Nicht nur den klassischen Black Metal spart die Band hier weiträumig aus, auch den modernen Post Black Metal wendet sie nur sporadisch an, wenn die Stücke von neuerdings ja sogar dem Feuilleton gefallenden atmosphärischen Passagen unterbrochen sind. Was hier auch gut kommt, denn die Tracks sind angenehm vielschichtig, da ist überzeugend Platz für so etwas. Weil das Drumherum so überzeugend passig zusammengestellt ist. Death Metal etwa kommt hier sehr stark zum Einsatz, in dem Kontext haben die beschleunigten Passagen beinahe eine Anmutung des Punk. Sobald es stiller wird, driftet die Musik auch mal ins Neoklassische, wo nicht der Postrock den Vorrang hat. So richtig mittelalterlich wird es trotz der Themen mit ebenjenem Bezug eigentlich nie, erst das finale „Vengeance I & II“ hat eine vergleichbare Anmutung, ohne eine entsprechende Instrumentierung indes, also gottlob nicht so jahrmarktartig wie von den kitschigen deutschen Mittelaltercombos. Und auch nicht vergleichbar mit Heltekvad; die erste Hälfte des Stückes erinnert eher an Dead Can Dance, bevor die Gewalt wieder losbricht.

Bei aller zugrundeliegenden Wut ist die Musik natürlich vorrangig brutal, aber eben nicht ausschließlich, und Sacred Son beherrschen auch das Hymnische und den Dreivierteltakt, was man ja beides im Black Metal auch ganz gern hat. Und verdammt, die Mischung geht gut auf, „The Foul Deth Of Eneglond“ macht einen Heidenspaß. Was natürlich auch an der live erprobten Band liegt, die Cross hier um sich schart.

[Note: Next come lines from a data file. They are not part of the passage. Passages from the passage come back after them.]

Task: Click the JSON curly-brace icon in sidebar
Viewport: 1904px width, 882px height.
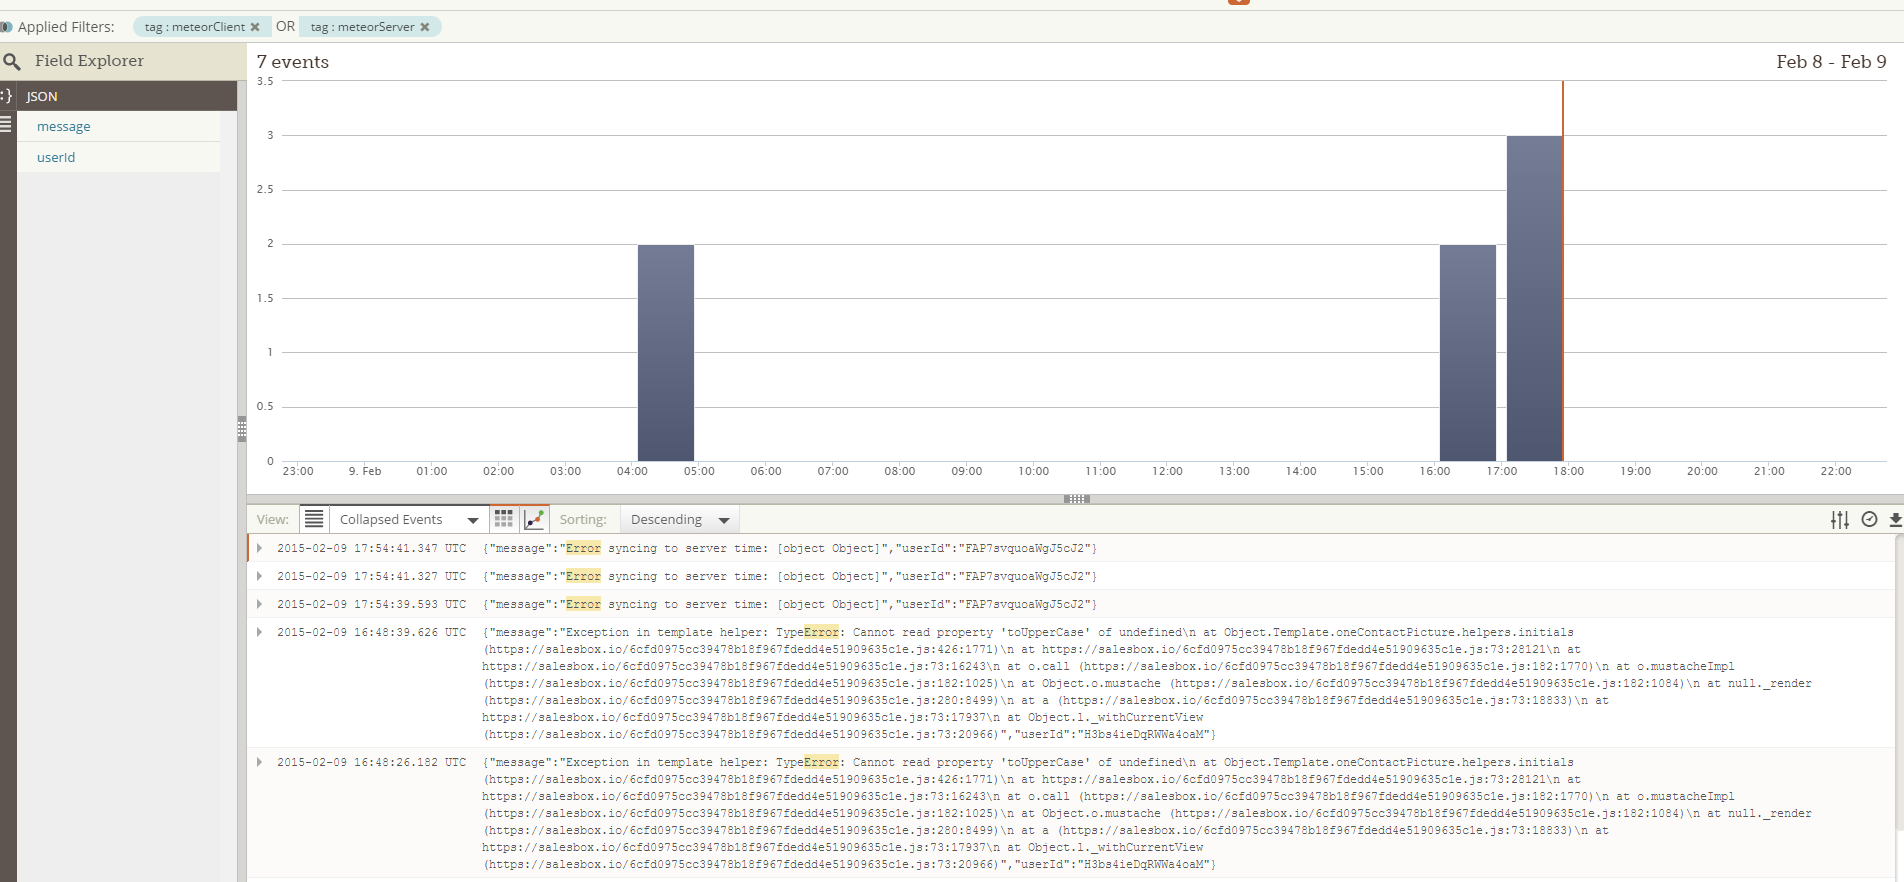Action: 7,96
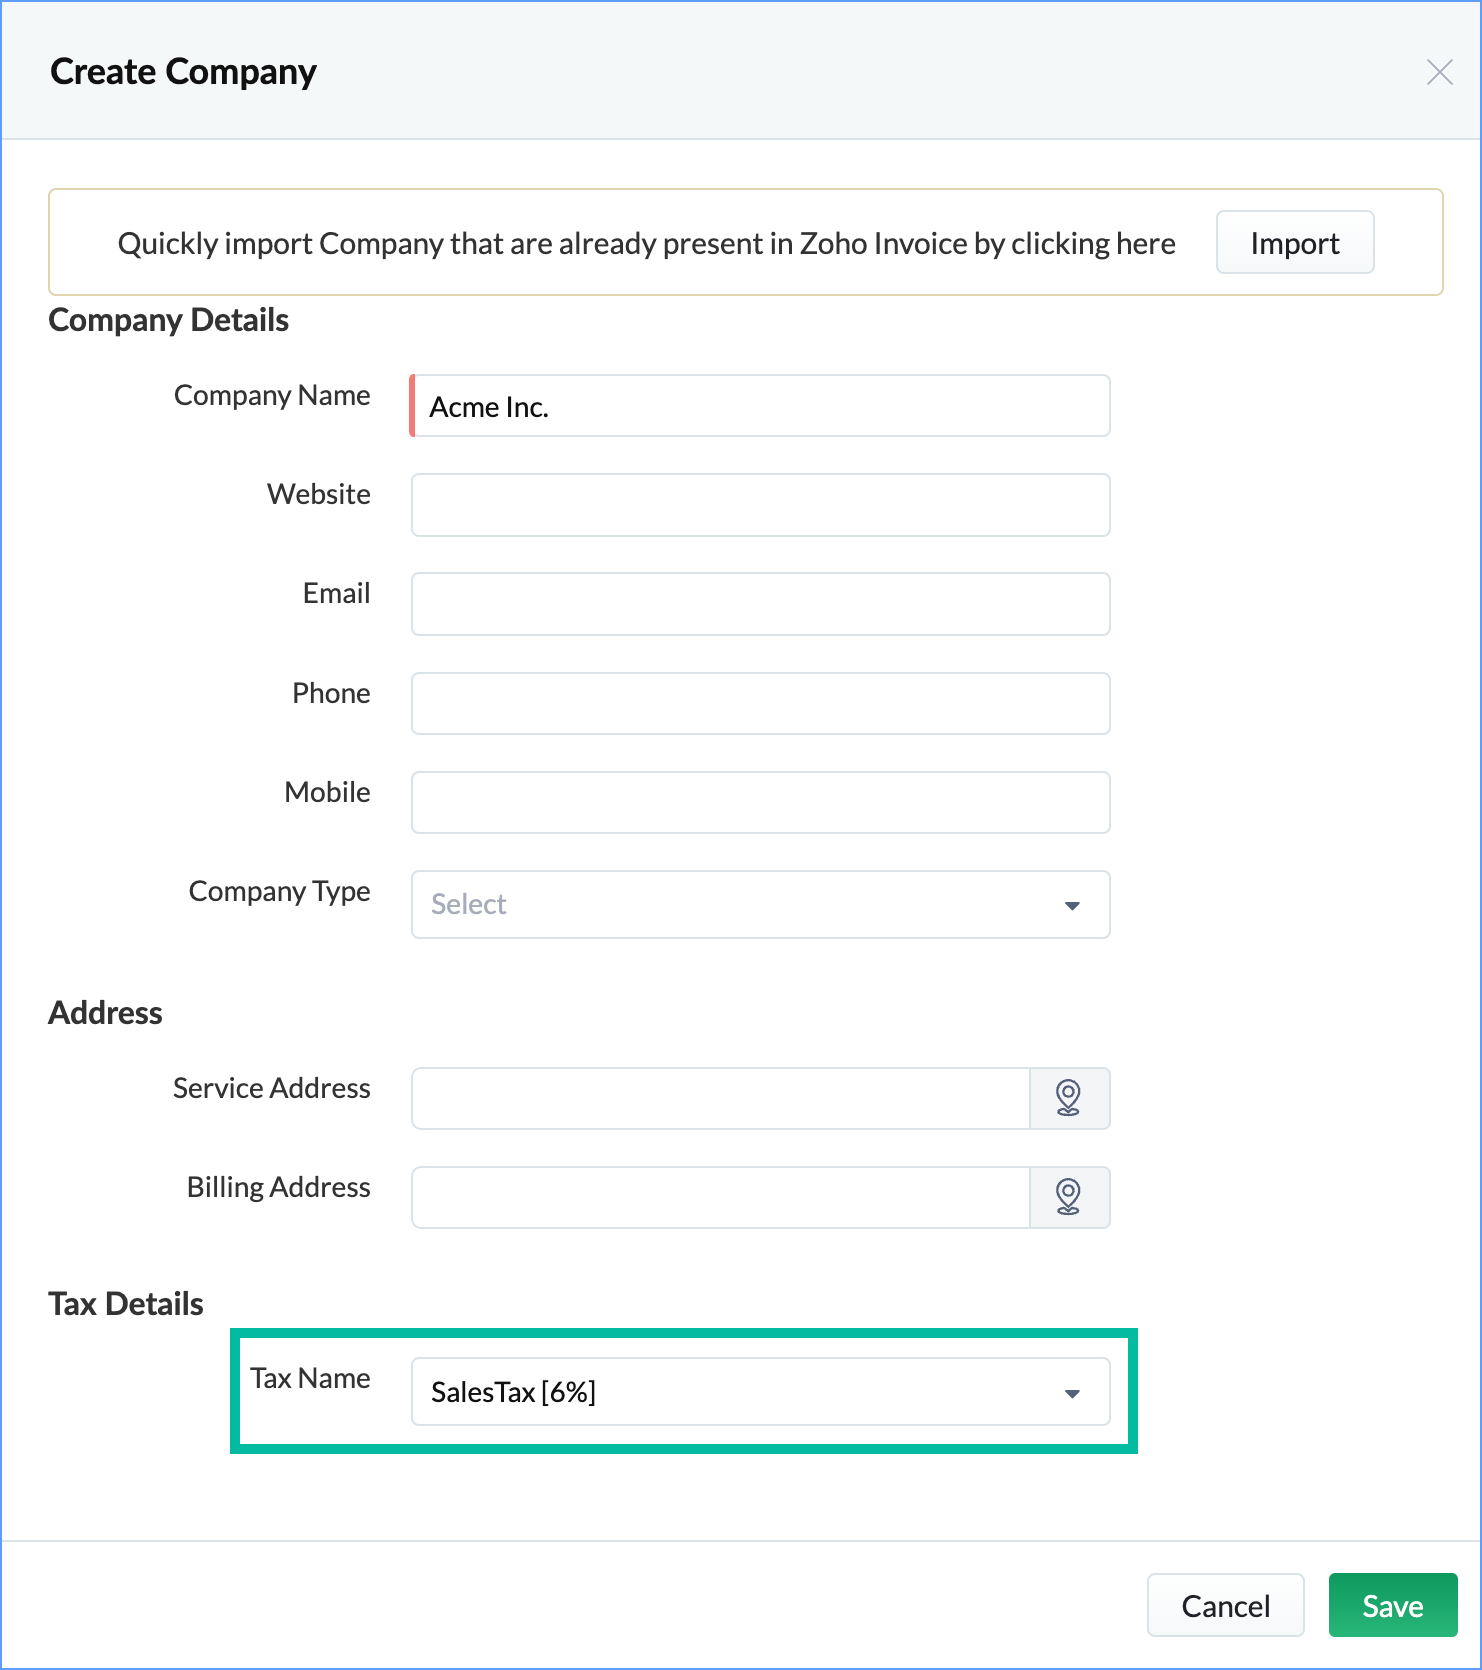Focus the Company Name field with Acme Inc.
This screenshot has width=1482, height=1670.
click(760, 406)
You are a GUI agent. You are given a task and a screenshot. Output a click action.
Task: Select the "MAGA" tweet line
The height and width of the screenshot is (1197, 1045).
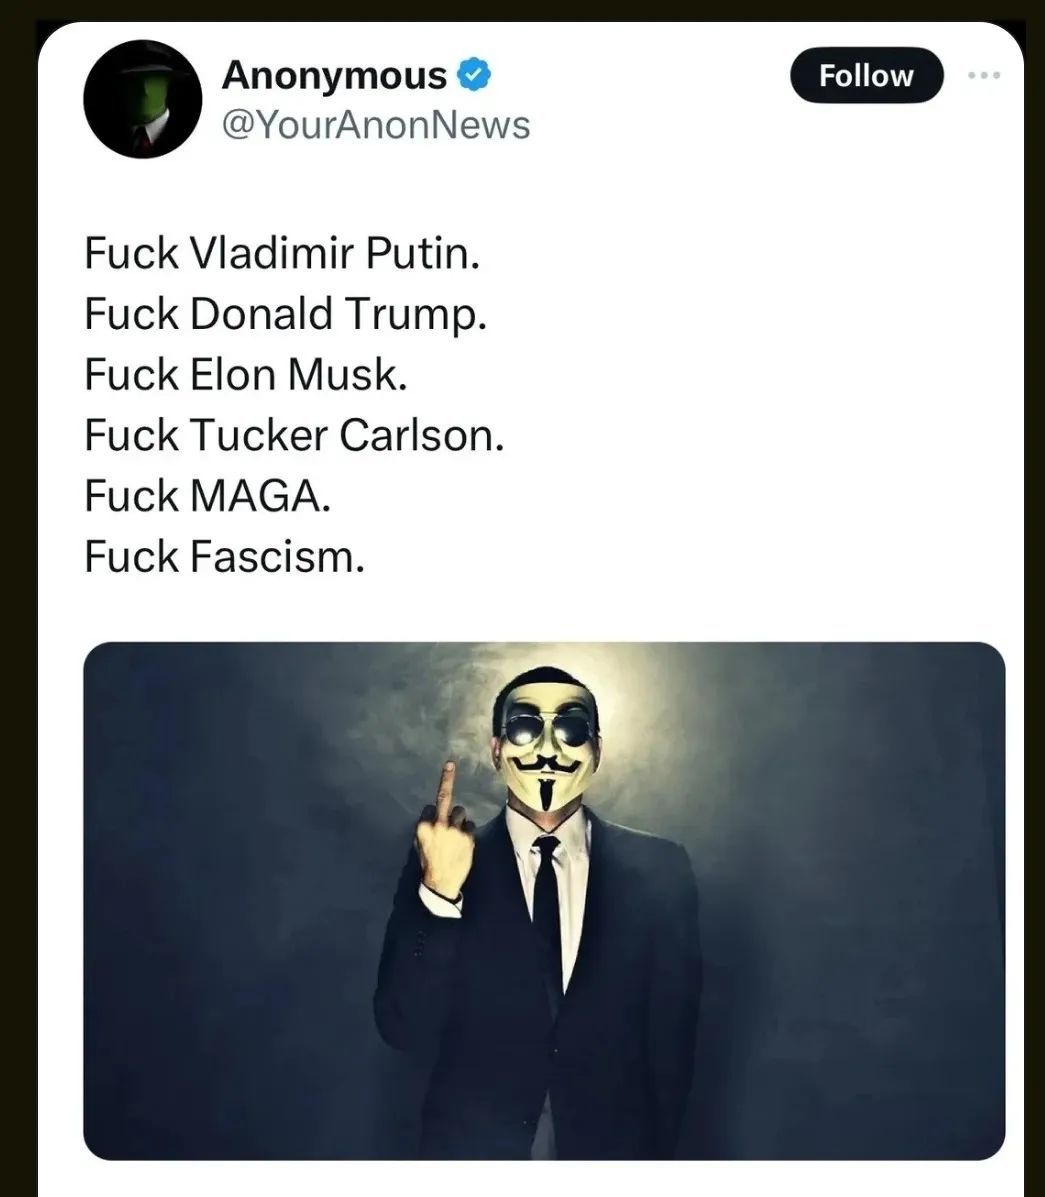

Cross übernimmt neben dem Gesang auch Bass und Keyboards. Gitarrist Mark Norgate, Cross‘ Band-Chef bei Dawnwalker, war schon auf dem zweiten Album „Arthurian Catacombs“ zu hören und schoss dessen Coverfoto. Auch VENN-Gitarrist Stuart Gardham und Wrott-Schlagzeuger Jamie Tatnell waren an jenem Album bereits beteiligt. Für den Black Metal eher ungewöhnlich sind hier zwei besondere Mitmusiker: Artem Litovchenko spielt das Cello und Tetiana Franchenko das Piano – beide eine grandiose Ergänzung für diesen Sound, ebenso der Gesang von DOLLS-Musikerin Jade Ellis im Abschlusstrack.

Zum Inhalt: Natürlich setzt sich „The Foul Death Of Engelond“ mit der Pest im 14. Jahrhundert auseinander. Aber Cross wäre nicht Cross und Black Metal nicht zeitgemäß, zöge er keine Querverweise auf die Gegenwart, und da hat England ja nun einiges an Pestilenz zu bieten, vom Umgang mit Corona, der Pest von jetzt, bis hin zum Brexit. Nicht ohne Grund lauten die letzten Worte der Info „Tod allen Schmeichlern!“ Gawd, macht dieses Album Spaß!